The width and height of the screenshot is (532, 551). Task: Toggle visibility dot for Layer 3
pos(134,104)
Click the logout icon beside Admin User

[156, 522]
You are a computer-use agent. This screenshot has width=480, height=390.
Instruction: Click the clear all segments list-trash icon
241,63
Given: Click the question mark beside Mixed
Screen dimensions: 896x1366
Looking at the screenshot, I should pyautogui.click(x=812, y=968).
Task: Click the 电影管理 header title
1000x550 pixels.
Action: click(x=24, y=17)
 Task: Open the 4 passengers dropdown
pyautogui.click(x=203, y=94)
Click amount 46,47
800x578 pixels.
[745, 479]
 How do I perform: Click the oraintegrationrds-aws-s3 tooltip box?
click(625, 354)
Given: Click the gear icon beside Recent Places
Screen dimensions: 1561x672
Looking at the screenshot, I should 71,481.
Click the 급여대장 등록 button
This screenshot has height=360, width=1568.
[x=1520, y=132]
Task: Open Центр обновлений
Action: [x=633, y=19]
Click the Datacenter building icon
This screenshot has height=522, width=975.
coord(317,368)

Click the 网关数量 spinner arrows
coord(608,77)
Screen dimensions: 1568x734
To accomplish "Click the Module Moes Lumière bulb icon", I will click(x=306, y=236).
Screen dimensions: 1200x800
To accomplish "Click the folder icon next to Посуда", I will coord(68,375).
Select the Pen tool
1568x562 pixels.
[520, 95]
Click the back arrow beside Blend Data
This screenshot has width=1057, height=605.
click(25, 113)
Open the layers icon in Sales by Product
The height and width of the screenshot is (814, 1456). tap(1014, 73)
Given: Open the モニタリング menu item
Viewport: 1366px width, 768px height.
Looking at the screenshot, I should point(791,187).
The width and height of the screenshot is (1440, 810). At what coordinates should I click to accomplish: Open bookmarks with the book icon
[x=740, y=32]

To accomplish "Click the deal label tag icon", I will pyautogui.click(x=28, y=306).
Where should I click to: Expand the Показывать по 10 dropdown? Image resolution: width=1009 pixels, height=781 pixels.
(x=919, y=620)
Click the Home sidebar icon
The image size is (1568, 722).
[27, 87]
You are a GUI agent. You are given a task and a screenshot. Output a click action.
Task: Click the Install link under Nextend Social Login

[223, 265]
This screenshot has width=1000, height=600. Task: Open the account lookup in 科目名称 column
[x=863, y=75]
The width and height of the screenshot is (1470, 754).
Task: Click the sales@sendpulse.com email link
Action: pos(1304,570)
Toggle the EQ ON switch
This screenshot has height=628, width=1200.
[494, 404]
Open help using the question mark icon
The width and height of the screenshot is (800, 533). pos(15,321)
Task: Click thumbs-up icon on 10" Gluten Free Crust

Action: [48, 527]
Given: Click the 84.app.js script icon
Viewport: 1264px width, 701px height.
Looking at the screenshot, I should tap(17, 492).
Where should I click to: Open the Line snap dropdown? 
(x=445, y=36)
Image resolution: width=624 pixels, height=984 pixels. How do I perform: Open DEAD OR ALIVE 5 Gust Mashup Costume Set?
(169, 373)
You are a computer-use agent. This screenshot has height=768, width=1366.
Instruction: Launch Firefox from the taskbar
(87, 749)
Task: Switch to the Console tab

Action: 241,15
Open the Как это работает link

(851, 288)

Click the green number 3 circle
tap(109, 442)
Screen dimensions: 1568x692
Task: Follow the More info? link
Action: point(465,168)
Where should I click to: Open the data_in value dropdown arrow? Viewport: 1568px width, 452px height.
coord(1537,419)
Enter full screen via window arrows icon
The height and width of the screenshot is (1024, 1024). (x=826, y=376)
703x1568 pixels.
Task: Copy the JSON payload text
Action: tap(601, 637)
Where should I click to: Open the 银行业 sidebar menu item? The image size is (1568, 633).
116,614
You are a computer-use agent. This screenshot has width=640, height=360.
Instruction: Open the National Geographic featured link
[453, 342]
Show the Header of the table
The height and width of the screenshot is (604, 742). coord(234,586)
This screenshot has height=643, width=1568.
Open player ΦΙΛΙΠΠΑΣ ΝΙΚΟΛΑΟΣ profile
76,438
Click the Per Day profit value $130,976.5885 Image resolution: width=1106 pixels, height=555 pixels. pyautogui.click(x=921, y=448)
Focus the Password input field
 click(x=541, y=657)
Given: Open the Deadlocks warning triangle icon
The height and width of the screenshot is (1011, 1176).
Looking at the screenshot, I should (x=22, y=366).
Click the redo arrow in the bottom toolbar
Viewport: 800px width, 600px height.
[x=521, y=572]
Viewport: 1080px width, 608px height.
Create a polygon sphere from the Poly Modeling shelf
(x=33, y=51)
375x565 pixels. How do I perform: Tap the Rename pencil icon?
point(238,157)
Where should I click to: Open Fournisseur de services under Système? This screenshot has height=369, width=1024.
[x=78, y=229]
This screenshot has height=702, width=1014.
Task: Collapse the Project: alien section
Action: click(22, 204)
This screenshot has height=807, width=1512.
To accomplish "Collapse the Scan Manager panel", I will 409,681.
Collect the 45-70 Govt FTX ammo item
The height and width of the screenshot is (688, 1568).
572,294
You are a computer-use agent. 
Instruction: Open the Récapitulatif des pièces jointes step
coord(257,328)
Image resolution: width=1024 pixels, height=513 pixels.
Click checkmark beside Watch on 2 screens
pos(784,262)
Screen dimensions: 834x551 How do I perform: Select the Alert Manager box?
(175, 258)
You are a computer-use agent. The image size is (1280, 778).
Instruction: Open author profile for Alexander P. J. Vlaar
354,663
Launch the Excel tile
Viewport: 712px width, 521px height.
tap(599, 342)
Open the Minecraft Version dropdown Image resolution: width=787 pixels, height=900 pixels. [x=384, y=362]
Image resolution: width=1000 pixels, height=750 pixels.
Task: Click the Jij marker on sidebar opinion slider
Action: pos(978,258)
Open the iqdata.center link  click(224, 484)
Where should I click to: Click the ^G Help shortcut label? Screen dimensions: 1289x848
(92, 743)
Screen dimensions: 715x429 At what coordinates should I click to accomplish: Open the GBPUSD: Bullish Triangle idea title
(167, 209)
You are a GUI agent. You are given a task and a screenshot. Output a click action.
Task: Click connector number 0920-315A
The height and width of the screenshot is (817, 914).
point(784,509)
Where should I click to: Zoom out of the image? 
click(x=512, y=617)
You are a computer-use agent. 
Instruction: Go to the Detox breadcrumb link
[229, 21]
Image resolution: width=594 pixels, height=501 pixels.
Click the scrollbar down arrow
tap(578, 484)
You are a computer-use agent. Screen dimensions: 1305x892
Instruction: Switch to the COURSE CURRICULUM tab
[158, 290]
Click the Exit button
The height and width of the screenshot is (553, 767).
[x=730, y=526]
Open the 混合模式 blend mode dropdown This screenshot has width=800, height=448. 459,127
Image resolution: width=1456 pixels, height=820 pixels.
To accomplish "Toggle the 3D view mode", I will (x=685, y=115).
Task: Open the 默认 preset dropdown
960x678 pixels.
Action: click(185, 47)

* * * * *

(REQUIREMENT):
I need each of the entries above printed again exactly.

(YOUR RESPONSE):
The width and height of the screenshot is (532, 551). Task: Toggle visibility dot for Layer 3
pos(134,104)
Click the logout icon beside Admin User

[156, 522]
You are a computer-use agent. This screenshot has width=480, height=390.
Instruction: Click the clear all segments list-trash icon
241,63
Given: Click the question mark beside Mixed
Screen dimensions: 896x1366
Looking at the screenshot, I should pyautogui.click(x=812, y=968).
Task: Click the 电影管理 header title
1000x550 pixels.
Action: click(x=24, y=17)
 Task: Open the 4 passengers dropdown
pyautogui.click(x=203, y=94)
Click amount 46,47
800x578 pixels.
[745, 479]
 How do I perform: Click the oraintegrationrds-aws-s3 tooltip box?
click(625, 354)
Given: Click the gear icon beside Recent Places
Screen dimensions: 1561x672
Looking at the screenshot, I should 71,481.
Click the 급여대장 등록 button
This screenshot has height=360, width=1568.
[x=1520, y=132]
Task: Open Центр обновлений
Action: [x=633, y=19]
Click the Datacenter building icon
This screenshot has height=522, width=975.
coord(317,368)

Click the 网关数量 spinner arrows
coord(608,77)
Screen dimensions: 1568x734
To accomplish "Click the Module Moes Lumière bulb icon", I will click(x=306, y=236).
Screen dimensions: 1200x800
To accomplish "Click the folder icon next to Посуда", I will coord(68,375).
Select the Pen tool
1568x562 pixels.
[520, 95]
Click the back arrow beside Blend Data
This screenshot has width=1057, height=605.
click(25, 113)
Open the layers icon in Sales by Product
The height and width of the screenshot is (814, 1456). tap(1014, 73)
Given: Open the モニタリング menu item
Viewport: 1366px width, 768px height.
Looking at the screenshot, I should point(791,187).
The width and height of the screenshot is (1440, 810). At what coordinates should I click to accomplish: Open bookmarks with the book icon
[x=740, y=32]

To accomplish "Click the deal label tag icon", I will pyautogui.click(x=28, y=306).
Where should I click to: Expand the Показывать по 10 dropdown? Image resolution: width=1009 pixels, height=781 pixels.
(x=919, y=620)
Click the Home sidebar icon
The image size is (1568, 722).
[27, 87]
You are a GUI agent. You are given a task and a screenshot. Output a click action.
Task: Click the Install link under Nextend Social Login

[223, 265]
This screenshot has width=1000, height=600. Task: Open the account lookup in 科目名称 column
[x=863, y=75]
The width and height of the screenshot is (1470, 754).
Task: Click the sales@sendpulse.com email link
Action: pos(1304,570)
Toggle the EQ ON switch
This screenshot has height=628, width=1200.
[494, 404]
Open help using the question mark icon
The width and height of the screenshot is (800, 533). pos(15,321)
Task: Click thumbs-up icon on 10" Gluten Free Crust

Action: [48, 527]
Given: Click the 84.app.js script icon
Viewport: 1264px width, 701px height.
Looking at the screenshot, I should tap(17, 492).
Where should I click to: Open the Line snap dropdown? 
(x=445, y=36)
Image resolution: width=624 pixels, height=984 pixels. How do I perform: Open DEAD OR ALIVE 5 Gust Mashup Costume Set?
(169, 373)
You are a computer-use agent. This screenshot has height=768, width=1366.
Instruction: Launch Firefox from the taskbar
(87, 749)
Task: Switch to the Console tab

Action: 241,15
Open the Как это работает link

(851, 288)

Click the green number 3 circle
tap(109, 442)
Screen dimensions: 1568x692
Task: Follow the More info? link
Action: point(465,168)
Where should I click to: Open the data_in value dropdown arrow? Viewport: 1568px width, 452px height.
coord(1537,419)
Enter full screen via window arrows icon
The height and width of the screenshot is (1024, 1024). (x=826, y=376)
703x1568 pixels.
Task: Copy the JSON payload text
Action: tap(601, 637)
Where should I click to: Open the 银行业 sidebar menu item? The image size is (1568, 633).
116,614
You are a computer-use agent. This screenshot has width=640, height=360.
Instruction: Open the National Geographic featured link
[453, 342]
Show the Header of the table
The height and width of the screenshot is (604, 742). coord(234,586)
This screenshot has height=643, width=1568.
Open player ΦΙΛΙΠΠΑΣ ΝΙΚΟΛΑΟΣ profile
76,438
Click the Per Day profit value $130,976.5885 Image resolution: width=1106 pixels, height=555 pixels. pyautogui.click(x=921, y=448)
Focus the Password input field
 click(x=541, y=657)
Given: Open the Deadlocks warning triangle icon
The height and width of the screenshot is (1011, 1176).
Looking at the screenshot, I should (x=22, y=366).
Click the redo arrow in the bottom toolbar
Viewport: 800px width, 600px height.
[x=521, y=572]
Viewport: 1080px width, 608px height.
Create a polygon sphere from the Poly Modeling shelf
(x=33, y=51)
375x565 pixels. How do I perform: Tap the Rename pencil icon?
point(238,157)
Where should I click to: Open Fournisseur de services under Système? This screenshot has height=369, width=1024.
[x=78, y=229]
This screenshot has height=702, width=1014.
Task: Collapse the Project: alien section
Action: click(22, 204)
This screenshot has height=807, width=1512.
To accomplish "Collapse the Scan Manager panel", I will 409,681.
Collect the 45-70 Govt FTX ammo item
The height and width of the screenshot is (688, 1568).
572,294
You are a computer-use agent. 
Instruction: Open the Récapitulatif des pièces jointes step
coord(257,328)
Image resolution: width=1024 pixels, height=513 pixels.
Click checkmark beside Watch on 2 screens
pos(784,262)
Screen dimensions: 834x551 How do I perform: Select the Alert Manager box?
(175, 258)
You are a computer-use agent. The image size is (1280, 778).
Instruction: Open author profile for Alexander P. J. Vlaar
354,663
Launch the Excel tile
Viewport: 712px width, 521px height.
tap(599, 342)
Open the Minecraft Version dropdown Image resolution: width=787 pixels, height=900 pixels. [x=384, y=362]
Image resolution: width=1000 pixels, height=750 pixels.
Task: Click the Jij marker on sidebar opinion slider
Action: pos(978,258)
Open the iqdata.center link  click(224, 484)
Where should I click to: Click the ^G Help shortcut label? Screen dimensions: 1289x848
(92, 743)
Screen dimensions: 715x429 At what coordinates should I click to accomplish: Open the GBPUSD: Bullish Triangle idea title
(167, 209)
You are a GUI agent. You are given a task and a screenshot. Output a click action.
Task: Click connector number 0920-315A
The height and width of the screenshot is (817, 914).
point(784,509)
Where should I click to: Zoom out of the image? 
click(x=512, y=617)
You are a computer-use agent. 
Instruction: Go to the Detox breadcrumb link
[229, 21]
Image resolution: width=594 pixels, height=501 pixels.
Click the scrollbar down arrow
tap(578, 484)
You are a computer-use agent. Screen dimensions: 1305x892
Instruction: Switch to the COURSE CURRICULUM tab
[158, 290]
Click the Exit button
The height and width of the screenshot is (553, 767).
[x=730, y=526]
Open the 混合模式 blend mode dropdown This screenshot has width=800, height=448. 459,127
Image resolution: width=1456 pixels, height=820 pixels.
To accomplish "Toggle the 3D view mode", I will (x=685, y=115).
Task: Open the 默认 preset dropdown
960x678 pixels.
Action: click(185, 47)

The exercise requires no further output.